[D] Does anybody know of any conditional GAN work which encodes both understanding of object and background?
These days, the high fidelity GAN papers are often focused on reproducing class-conditional datasets such as ImageNet. But for use cases where it is important to not only generate “dog” but generate something like “dog on grass” or “dog on concrete”, has any work been done to independently encode notions of object and background with a generator?
A naive approach could be to explode the amount of potential classes by separating the data into a lot more classes. But that’s not very practical or interesting 😛
One thing I was thinking was perhaps to push this to the image translation domain (e.g. CycleGAN) – instead of doing something like trying to convert an object to another object (e.g. horse to zebra), the goal would be to convert a background to different sort of background. Any thoughts on this approach?

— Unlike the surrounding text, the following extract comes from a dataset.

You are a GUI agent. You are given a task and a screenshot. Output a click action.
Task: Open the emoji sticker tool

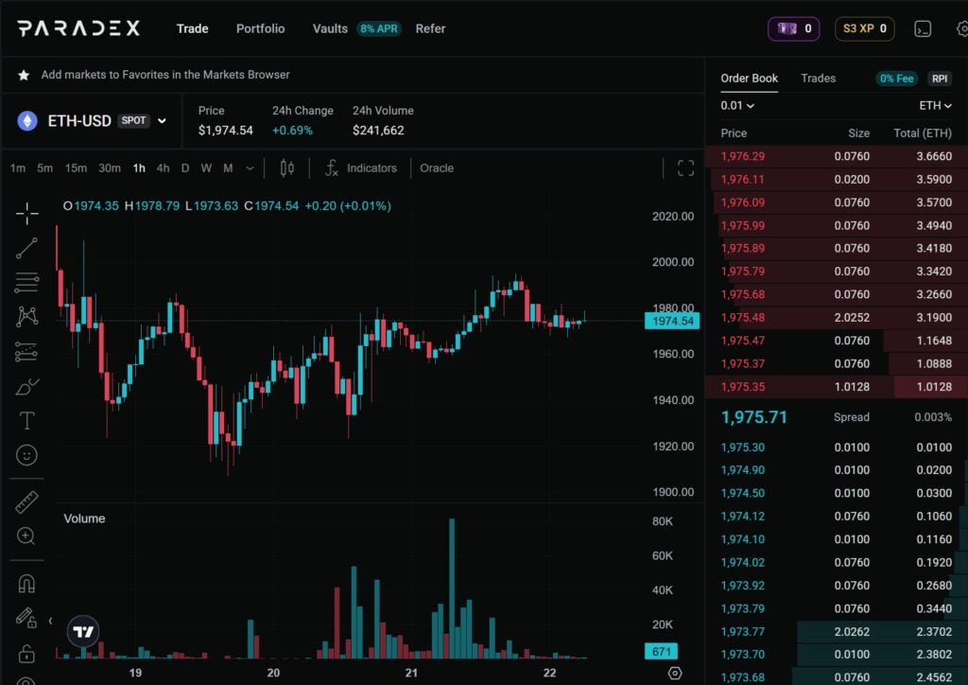pyautogui.click(x=26, y=455)
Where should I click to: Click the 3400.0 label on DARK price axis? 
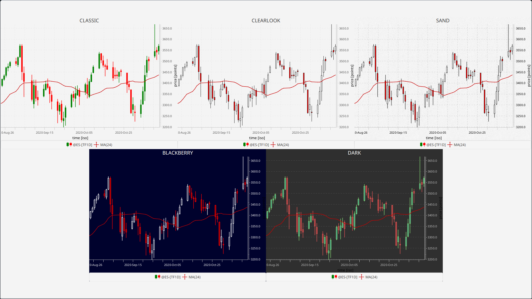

Another more experimental/interesting thing I was thinking was perhaps to use a multi-generator approach, one of which in theory could generate “object”, another which could do “background/context” – and you’d add the tensors together and backpropagate the loss through both generators. But as far as I can tell, nobody’s done anything like this, and I’ve no idea how to encode a prior on a specific type of generation so I’m just spitballing here. (miniature hypothesis that I have – you could use different architectures which have priors on creating different types of things, e.g. convGANs tend to do well with texture, while self attention GAN does better with structures/objects. there are certainly better ways to get networks to do what you want via different loss functions or something, but not sure how that’d all work together…).